И тридцатого августа того же года Аввакума, Никифора, Лазаря и Епифания из села Братошихино (в тридцати верстах от Москвы) повезли на ямских подводах в Пустозерский острог в сопровождении стрелецкого сотника приказа Василия Бухвостова Федора Акишева и десяти стрельцов того же приказа...»
Часть девятая
По указу царя церковных раскольников, которые по трикратному вопросу святой соборной и апостольской церкви по догматам ея покорения не принесут, а от расколу не отстанут и хулу станут возлагать – таких по трикратному вопросу велено сжигать в струбе.
Глава первая
...Вдовой-то жить – как одинокой березе стоять на юру: и ветер пригнет, и дождь простирнет; все беды на твою беззащитную голову, горюшица. И вправду: две головни дак и в поле дымятся, а одна и в печи тухнет. С Глебом-то Ивановичем жила, как у Христа за пазухой, горя не знала, ни с какого боку не поддувало, ни с какого краю не припекало. Не о будущих годах помышляла, а одним днем думала, часы считала: вот-де приедет, наконец, благоверный из Новугорода с воеводства, и если есть какие промахи по дому, протори и убытки, если в чем-то по-бабьи не домыслила, то мужик все доправит, все доспеет и большому хозяйству даст верного сряда... А ныне, хлопотунья, как ни убивайся, хоть ночей недоспи, но все эти поместья, раскиданные по Руси, куда вроде бы крепкие приказчики досланы, требуют постоянной починки, особой хозяйской прицельной хватки, ибо у хлеба не без крох и всякая мыша норовит откусить от беспризорного пирога. Кабы сына поскорее оженить, так и целая гора с плеч. Только и молю: на, сын, свой зажиток и правь им, как сердце велит, а я ухожу из мира в монастырь.
...Сладко, ой сладко в иноческом бываньи: как там все у рядно и срядно, в Христовом-то житье. Мимо Моисеева монастыря частенько хаживано; нет-нет да и заглянешь к матушке игуменье с подношением, и при взгляде на сестриц, на их светло-мирные улыбчивые лица всегда нездешним восторгом вдруг смутит душу, и словно бы кто окликнет невзначай из-за плеча: «Федосья-а, не томись занапрасно. Ступай к нам. Дом Божий давно ждет тебя!»
Ой сладок кус, да не под твой ус...
И Аввакумища-то нету; пропал в Руси, как старая репа под снегом; одни примолвки от него, да сонная блазнь, да нетленные слова, что ссыпались, как яркая пашеница, по сусекам Федосьиной души.
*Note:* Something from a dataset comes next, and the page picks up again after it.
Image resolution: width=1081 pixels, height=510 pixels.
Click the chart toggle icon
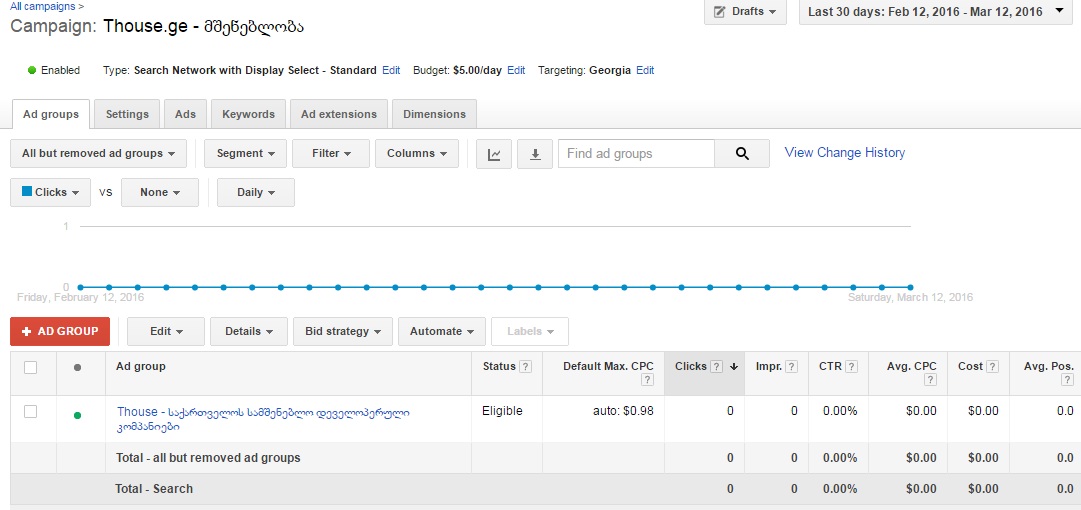494,154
Эй, где-ка ты, ключка моя подпиральная? Откликнись, милосердый! Псы, царевы гончие, не дали толком и перемолвиться на последях, как всунули протопопа на Воробьевы горы, близ патриаршьей Никоновой дачи; вроде и вблизи становья старых воробьев, а драться и некому; одного уж спровадили на кудыкину гору, и другой уж давно ждет последнего пути.
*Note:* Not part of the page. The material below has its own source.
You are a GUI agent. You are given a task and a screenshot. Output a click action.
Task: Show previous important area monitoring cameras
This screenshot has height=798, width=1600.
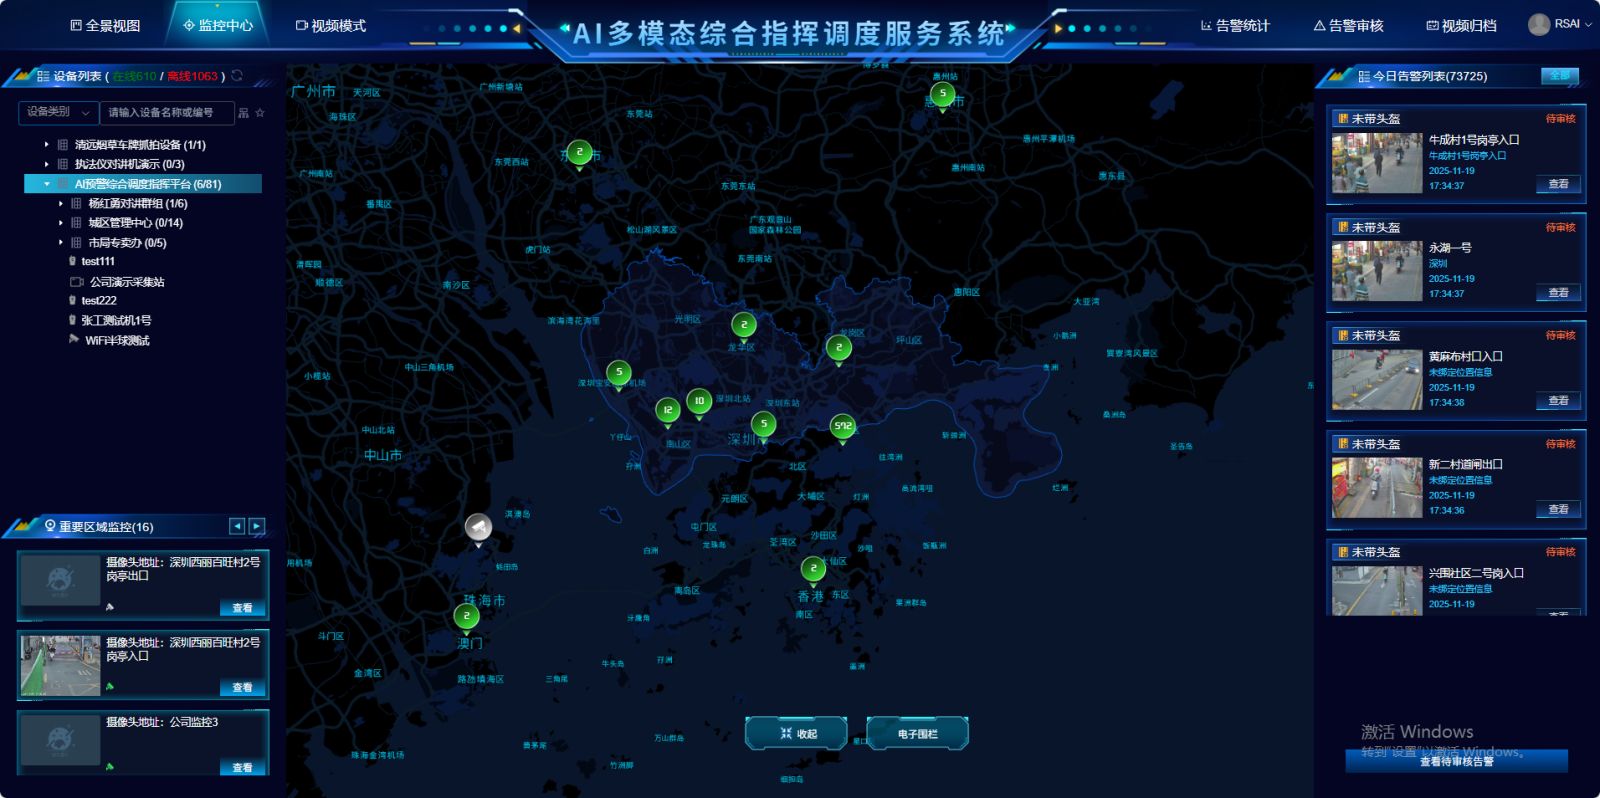click(x=237, y=526)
Собака и та жальливее да приклончивей: ей кусочек – так она и руку тебе лизать от радости. А эти... Сколько ни совалась к ним с подачею, де, пустите хоть к оконцу изобки перекинуться словом с несчастным, кто за вас страдает, – так бердышом отпихивают, не глядя в лицо. Не велено-де. Правда, и тут приноровилась: едет в карете (вроде бы случайно оказалась) и, завидев батькино лицо в окне, кричит оглашенно: «Благослови, благослови!..» Сама смеется, а слезы из глаз градом. Как отъехать Аввакуму, едва сотника уломала – подпустил лишь денег через решетку просунуть.